Dario Verzulli, di Autismo Abruzzo onlus, che lega la storia della sua famiglia alla nascita del quotidiano:«Una copia mi ha salvato la vita»

Un annuncio letto quasi per caso sotto l’ombrellone ha cambiato il corso di una vita intera. A raccontarlo, a margine della festa del Centro, è stato Dario Verzulli, di Autismo Abruzzo onlus, che lega la storia della sua famiglia alla nascita del quotidiano.
«Nel luglio 1986 eravamo al mare a Francavilla e Franca ebbe la splendida idea di acquistare il nuovo quotidiano “il Centro”». Tra le pagine Franca Masciulli trovò l’annuncio di un concorso dell’Istituto nazionale di fisica nucleare per un posto ai Laboratori del Gran Sasso. Partecipò alla selezione, la vinse e dal 9 dicembre di quello stesso anno iniziò il suo percorso professionale nell’Infn.
In quel periodo Verzulli svolgeva il servizio militare nell’Arma dei carabinieri come ausiliario e raggiungeva spesso Assergi.
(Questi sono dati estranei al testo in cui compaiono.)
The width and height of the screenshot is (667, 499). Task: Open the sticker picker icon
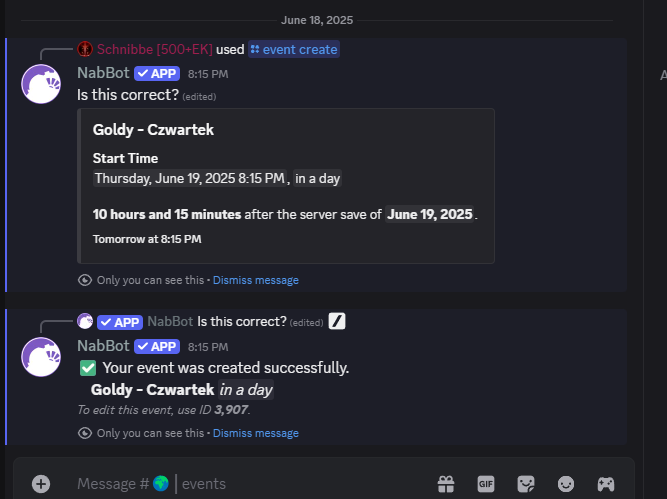tap(526, 484)
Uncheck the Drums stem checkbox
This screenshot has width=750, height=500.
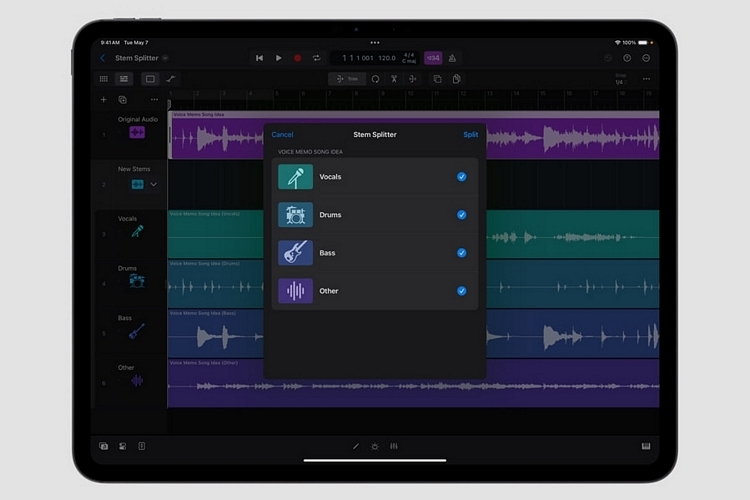coord(461,215)
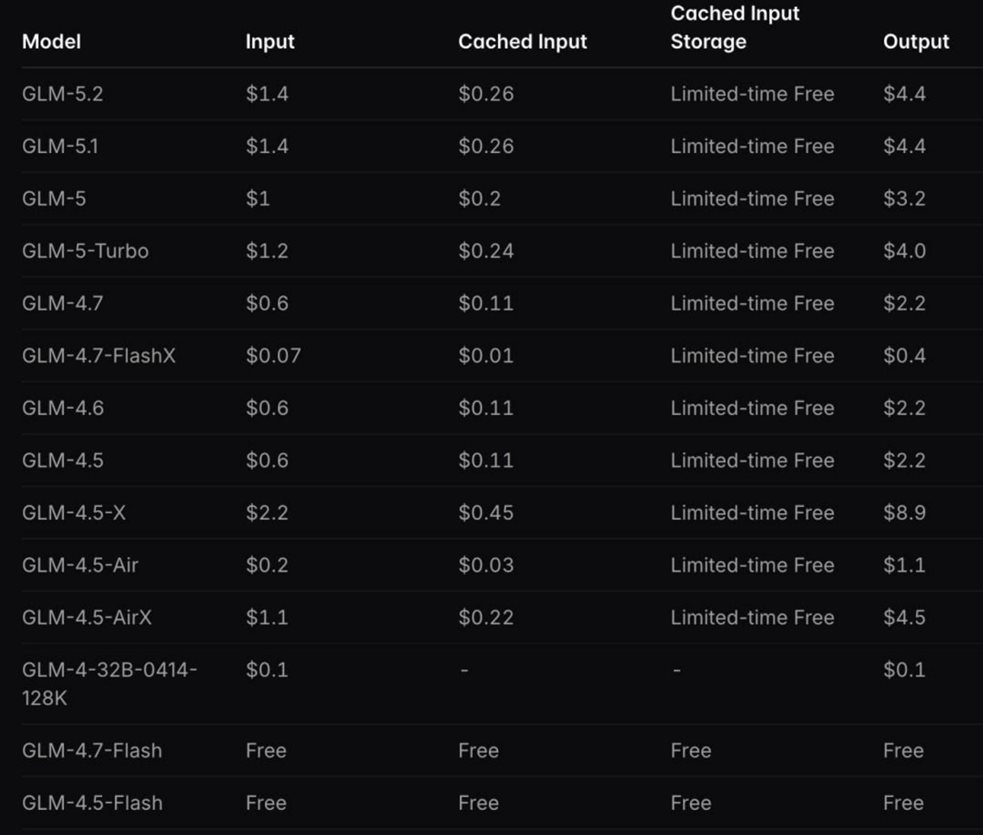Click the Input column header

coord(270,41)

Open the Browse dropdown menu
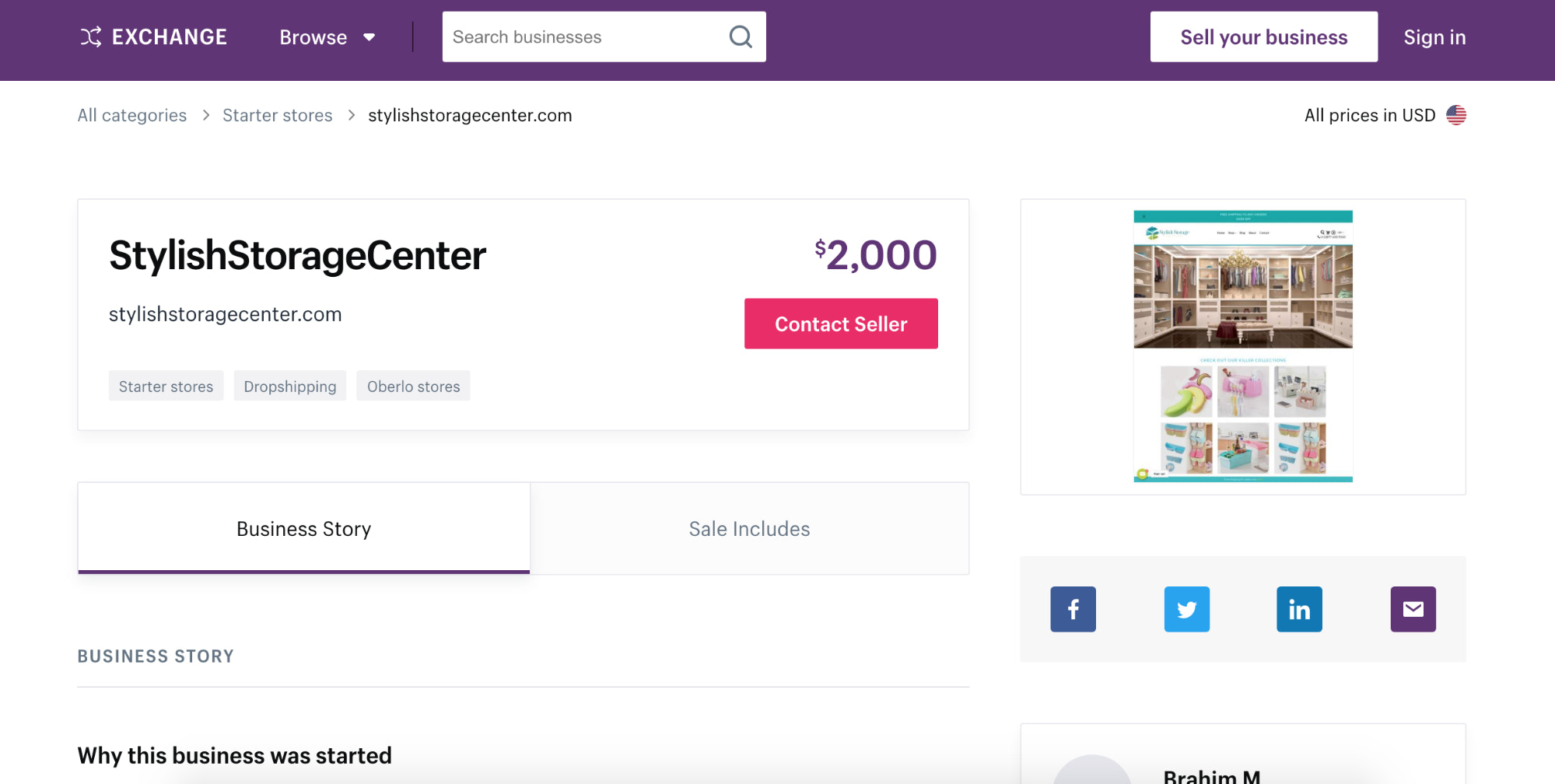tap(327, 37)

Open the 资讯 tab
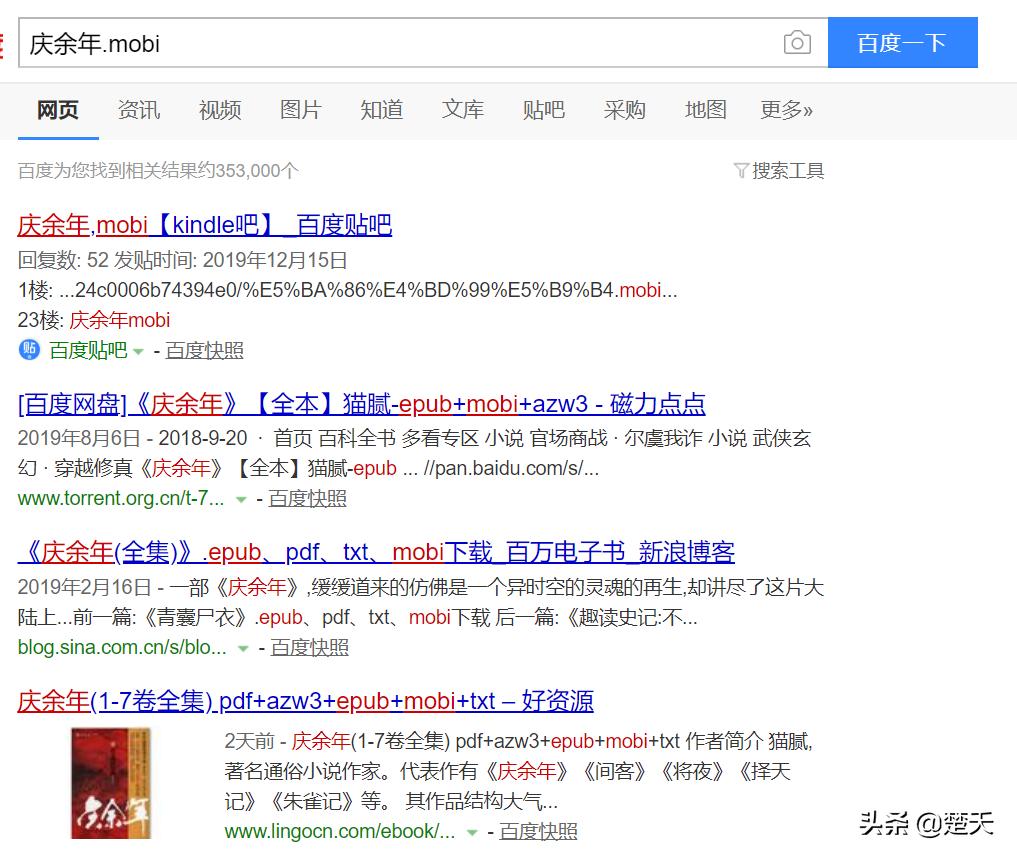pos(138,110)
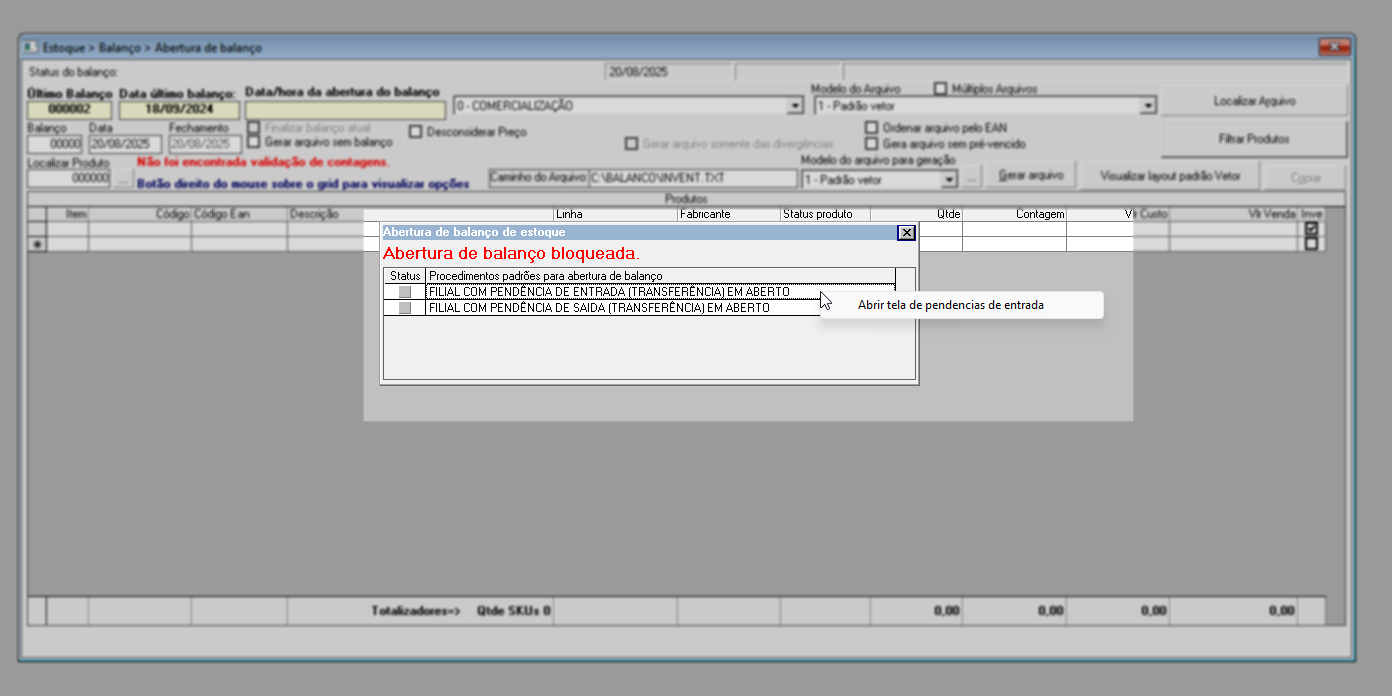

Poco dopo, anche per lui si aprì una strada legata ai Laboratori: prima la proposta di lavorare per tre mesi come autista, poi un incarico di collaborazione e infine un concorso, al quale partecipò con successo.
Da quella pagina di giornale nacque così una nuova esistenza. «Il quotidiano Il Centro, con un semplice annuncio, ha determinato il percorso della nostra vita», racconta Verzulli. «Ci ha trasportati all’Aquila, ha dato vita alla nostra famiglia, ci ha fatto conoscere l’autismo e infine il terremoto».
Una vicenda personale che attraversa quarant’anni di storia aquilana, tra lavoro, affetti, impegno civile e prove difficili. «Una vita dinamica e stimolante», conclude Verzulli, «per la quale ancora oggi riusciamo a provare emozioni e stimoli».